| WORK REQUIRED |
Output the data below exactly.

══ SUPPLIED DATA ══

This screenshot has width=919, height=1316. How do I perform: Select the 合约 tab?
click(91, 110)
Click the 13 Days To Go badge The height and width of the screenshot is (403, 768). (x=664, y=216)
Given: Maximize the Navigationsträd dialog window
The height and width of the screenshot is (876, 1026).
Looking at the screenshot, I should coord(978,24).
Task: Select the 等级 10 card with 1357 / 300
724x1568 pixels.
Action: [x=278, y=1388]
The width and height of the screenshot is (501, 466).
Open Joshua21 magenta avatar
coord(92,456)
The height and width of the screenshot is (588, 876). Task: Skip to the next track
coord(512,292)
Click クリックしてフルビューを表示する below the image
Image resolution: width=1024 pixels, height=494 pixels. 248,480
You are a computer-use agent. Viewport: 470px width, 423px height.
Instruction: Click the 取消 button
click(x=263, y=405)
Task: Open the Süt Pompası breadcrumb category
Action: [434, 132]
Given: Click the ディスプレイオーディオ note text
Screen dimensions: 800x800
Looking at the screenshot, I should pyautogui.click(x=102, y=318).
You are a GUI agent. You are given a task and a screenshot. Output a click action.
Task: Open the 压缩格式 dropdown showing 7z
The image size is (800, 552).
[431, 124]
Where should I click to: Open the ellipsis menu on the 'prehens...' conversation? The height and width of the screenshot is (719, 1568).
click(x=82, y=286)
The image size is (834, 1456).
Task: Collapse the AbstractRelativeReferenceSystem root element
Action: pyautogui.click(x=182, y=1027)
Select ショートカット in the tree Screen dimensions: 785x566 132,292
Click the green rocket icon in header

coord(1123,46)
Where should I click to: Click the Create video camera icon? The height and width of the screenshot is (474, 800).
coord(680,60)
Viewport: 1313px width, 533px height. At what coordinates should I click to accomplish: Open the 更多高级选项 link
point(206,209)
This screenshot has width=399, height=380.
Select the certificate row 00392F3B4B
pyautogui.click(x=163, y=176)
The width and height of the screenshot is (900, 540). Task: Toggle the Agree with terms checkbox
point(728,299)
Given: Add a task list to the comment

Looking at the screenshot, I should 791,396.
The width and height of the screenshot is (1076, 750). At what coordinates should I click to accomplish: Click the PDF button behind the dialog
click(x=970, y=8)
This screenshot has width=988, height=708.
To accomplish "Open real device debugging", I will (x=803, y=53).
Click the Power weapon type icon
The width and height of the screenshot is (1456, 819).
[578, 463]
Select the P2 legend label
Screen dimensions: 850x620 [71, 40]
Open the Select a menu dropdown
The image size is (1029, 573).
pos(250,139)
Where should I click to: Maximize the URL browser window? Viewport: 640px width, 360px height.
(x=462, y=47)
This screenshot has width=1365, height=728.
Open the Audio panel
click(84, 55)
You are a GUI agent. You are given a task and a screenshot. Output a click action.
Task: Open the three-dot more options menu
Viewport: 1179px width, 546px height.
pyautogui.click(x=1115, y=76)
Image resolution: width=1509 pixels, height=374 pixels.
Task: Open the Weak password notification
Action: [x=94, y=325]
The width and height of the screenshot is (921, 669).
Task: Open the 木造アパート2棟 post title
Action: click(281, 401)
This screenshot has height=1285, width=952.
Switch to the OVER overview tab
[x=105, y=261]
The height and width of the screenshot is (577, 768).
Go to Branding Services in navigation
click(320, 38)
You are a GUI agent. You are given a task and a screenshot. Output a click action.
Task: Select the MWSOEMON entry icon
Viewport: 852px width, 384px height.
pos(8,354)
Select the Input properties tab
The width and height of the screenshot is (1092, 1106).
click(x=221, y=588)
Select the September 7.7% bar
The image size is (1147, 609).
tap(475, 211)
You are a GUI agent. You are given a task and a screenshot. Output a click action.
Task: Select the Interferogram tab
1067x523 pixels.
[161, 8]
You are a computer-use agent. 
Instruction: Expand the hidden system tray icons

═══

| RESPONSE AREA |
This screenshot has width=919, height=1316. How do I perform: Select the 合约 tab?
click(91, 110)
Click the 13 Days To Go badge The height and width of the screenshot is (403, 768). (x=664, y=216)
Given: Maximize the Navigationsträd dialog window
The height and width of the screenshot is (876, 1026).
Looking at the screenshot, I should coord(978,24).
Task: Select the 等级 10 card with 1357 / 300
724x1568 pixels.
Action: [x=278, y=1388]
The width and height of the screenshot is (501, 466).
Open Joshua21 magenta avatar
coord(92,456)
The height and width of the screenshot is (588, 876). Task: Skip to the next track
coord(512,292)
Click クリックしてフルビューを表示する below the image
Image resolution: width=1024 pixels, height=494 pixels. 248,480
You are a computer-use agent. Viewport: 470px width, 423px height.
Instruction: Click the 取消 button
click(x=263, y=405)
Task: Open the Süt Pompası breadcrumb category
Action: [434, 132]
Given: Click the ディスプレイオーディオ note text
Screen dimensions: 800x800
Looking at the screenshot, I should pyautogui.click(x=102, y=318).
You are a GUI agent. You are given a task and a screenshot. Output a click action.
Task: Open the 压缩格式 dropdown showing 7z
The image size is (800, 552).
[431, 124]
Where should I click to: Open the ellipsis menu on the 'prehens...' conversation? The height and width of the screenshot is (719, 1568).
click(x=82, y=286)
The image size is (834, 1456).
Task: Collapse the AbstractRelativeReferenceSystem root element
Action: pyautogui.click(x=182, y=1027)
Select ショートカット in the tree Screen dimensions: 785x566 132,292
Click the green rocket icon in header

coord(1123,46)
Where should I click to: Click the Create video camera icon? The height and width of the screenshot is (474, 800).
coord(680,60)
Viewport: 1313px width, 533px height. At what coordinates should I click to accomplish: Open the 更多高级选项 link
point(206,209)
This screenshot has width=399, height=380.
Select the certificate row 00392F3B4B
pyautogui.click(x=163, y=176)
The width and height of the screenshot is (900, 540). Task: Toggle the Agree with terms checkbox
point(728,299)
Given: Add a task list to the comment

Looking at the screenshot, I should 791,396.
The width and height of the screenshot is (1076, 750). At what coordinates should I click to accomplish: Click the PDF button behind the dialog
click(x=970, y=8)
This screenshot has width=988, height=708.
To accomplish "Open real device debugging", I will (x=803, y=53).
Click the Power weapon type icon
The width and height of the screenshot is (1456, 819).
[578, 463]
Select the P2 legend label
Screen dimensions: 850x620 [71, 40]
Open the Select a menu dropdown
The image size is (1029, 573).
pos(250,139)
Where should I click to: Maximize the URL browser window? Viewport: 640px width, 360px height.
(x=462, y=47)
This screenshot has width=1365, height=728.
Open the Audio panel
click(84, 55)
You are a GUI agent. You are given a task and a screenshot. Output a click action.
Task: Open the three-dot more options menu
Viewport: 1179px width, 546px height.
pyautogui.click(x=1115, y=76)
Image resolution: width=1509 pixels, height=374 pixels.
Task: Open the Weak password notification
Action: [x=94, y=325]
The width and height of the screenshot is (921, 669).
Task: Open the 木造アパート2棟 post title
Action: click(281, 401)
This screenshot has height=1285, width=952.
Switch to the OVER overview tab
[x=105, y=261]
The height and width of the screenshot is (577, 768).
Go to Branding Services in navigation
click(320, 38)
You are a GUI agent. You are given a task and a screenshot. Output a click action.
Task: Select the MWSOEMON entry icon
Viewport: 852px width, 384px height.
pos(8,354)
Select the Input properties tab
The width and height of the screenshot is (1092, 1106).
click(x=221, y=588)
Select the September 7.7% bar
The image size is (1147, 609).
tap(475, 211)
You are a GUI agent. You are given a task and a screenshot. Output a click action.
Task: Select the Interferogram tab
1067x523 pixels.
[161, 8]
You are a computer-use agent. 
Instruction: Expand the hidden system tray icons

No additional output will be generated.